16. asırda yaşayan ve o çağın en ünlü doktorlarından olan Castro yüksek ateşte haşlanmış enginarın suyunu bir hayli hastalığın rehabilitasyonunda kullanırdı. Bir Akdeniz ülkesi olan ülkemizde de bol ölçüde yetişen enginarın yerli çeşitleri arasında şıra, Bayrampaşa, Darıca, sakız enginarlarını sayabiliriz. Karaciğerin en büyük arkadaşı olarak öğrenilen enginarı mevsiminde bolca harcamakta fayda vardır. Mevsiminde en az 60 adet yenen enginarın bedeni tüm hastalıklardan gözettiğine inanılır.

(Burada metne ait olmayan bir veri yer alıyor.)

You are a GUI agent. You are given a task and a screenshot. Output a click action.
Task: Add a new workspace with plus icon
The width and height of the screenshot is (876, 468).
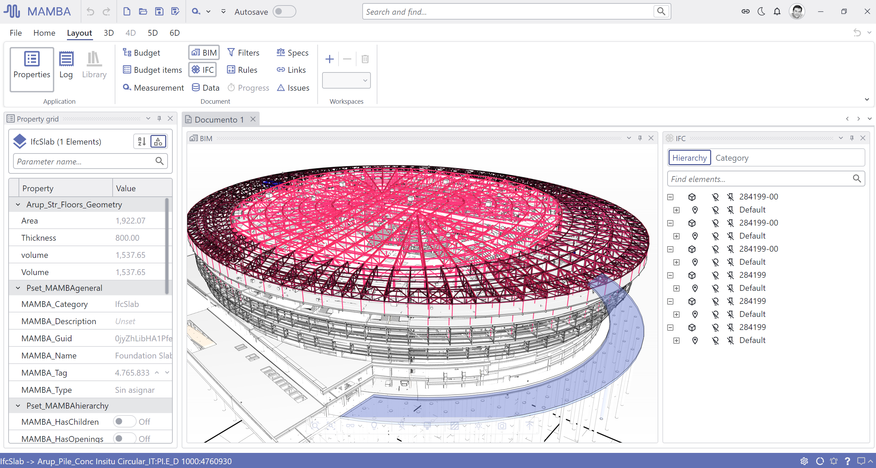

Enginarları gizlerken kararmalarını önlemek için limon suyu ilave edilmiş su dolu bir kapta bekletin. Pişirme sırasında enginarın içine katacağınız bir dilim limon, kararmayı önler.Şayet enginarı kendiniz atayacaksanız sapını pişirmeden az evvel kesin. Zira sapları kesilen enginarlar uzun vakit tazeliğini ve beyazlığını koruyamaz.Enginar saplarını bıçakla keserseniz dibindeki lifleri arınamazsınız. Bu surattan sapını bıçakla kesmek yerine kırın. Daha sonra bir bıçak takviyeyi ile lifleri temizleyin.Enginarın pişip pişmediğini kavramak için, bir çatal ya da bıçağın sivri ucunu bütün ortasına bastırın, şayet bıçak kolayca batıyorsa enginar pişmiş demektir.